How should we celebrate Tacks Day this year?


Tuesday, March 27, 2012

BAGGAGE

I'm on the road (i.e. air), so another travel-related post. Baggage, from bag, of course, is the collection of stuff that one packs up to take with him or her on a journey. It also has been used to refer to the portable equipment of an army that has to be packed up and moved around. 


In the sense that people generally don't like to carry stuff around, baggage has taken on some rather negative connotations beyond the usual "encumbrances" (many of them becoming obsolete): rubbish, dirt, corrupt matter, trashy stuff, dregs, riff-raff, the rites of Catholic worship (after the reformation), worthless people, and, my favorite, "A worthless good-for nothing woman; a woman of disreputable or immoral life, a strumpet." This last one is illustrated by the OED with a quote from 1601: "Every common soldior carrying with him his she-baggage." And another from 1712: "That Wife dying, I took another, but both proved to be idle Baggages."


I will hope that on the trip on which I am about to embark my baggage (none of it she-baggage) arrives without incident. 


(Perhaps I will investigate "luggage" in another post).


P





Book-Free Booking, Book-Free Books

Books didn't used to be an anachronism (and, for now, are still not), but the verb formed from that noun was: to book a ticket, since tickets have for some time been booked through electronic means. But now many books are electronic too, so both the book and the booking involve no book at all.

Of course, keeping the books, in the financial sense, also often involve no books, nor does cooking them.

Wednesday, March 21, 2012

Flotsam and Jetsam

I've always liked the words FLOTSAM and JETSAM. But can I use them in a sentence?

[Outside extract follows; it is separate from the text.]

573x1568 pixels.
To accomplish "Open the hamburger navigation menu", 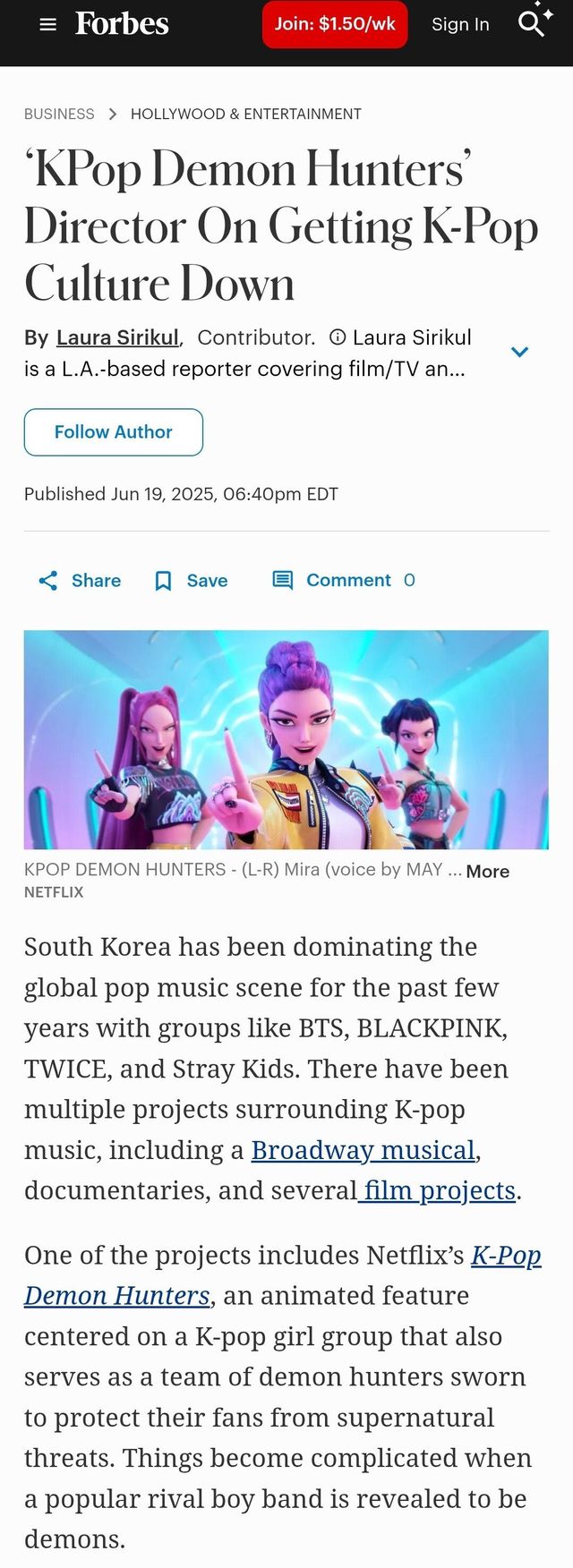I will pyautogui.click(x=48, y=25).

Constance Hale thinks she can.

In a recent New York Times piece, Hale compared different kinds of sentences to different kinds of boats:
There are as many kinds of sentences as there are seaworthy vessels: canoes and sloops, barges and battleships, Mississippi riverboats and dinghies all-too-prone to leaks.
But some sentences aren't really sentences at all. They don't have a subject (which she calls the 'what') and a predicate (the 'so what') so they are the "impostors, flotsam and jetsam — a log heading downstream, say, or a coconut bobbing in the waves without a particular destination."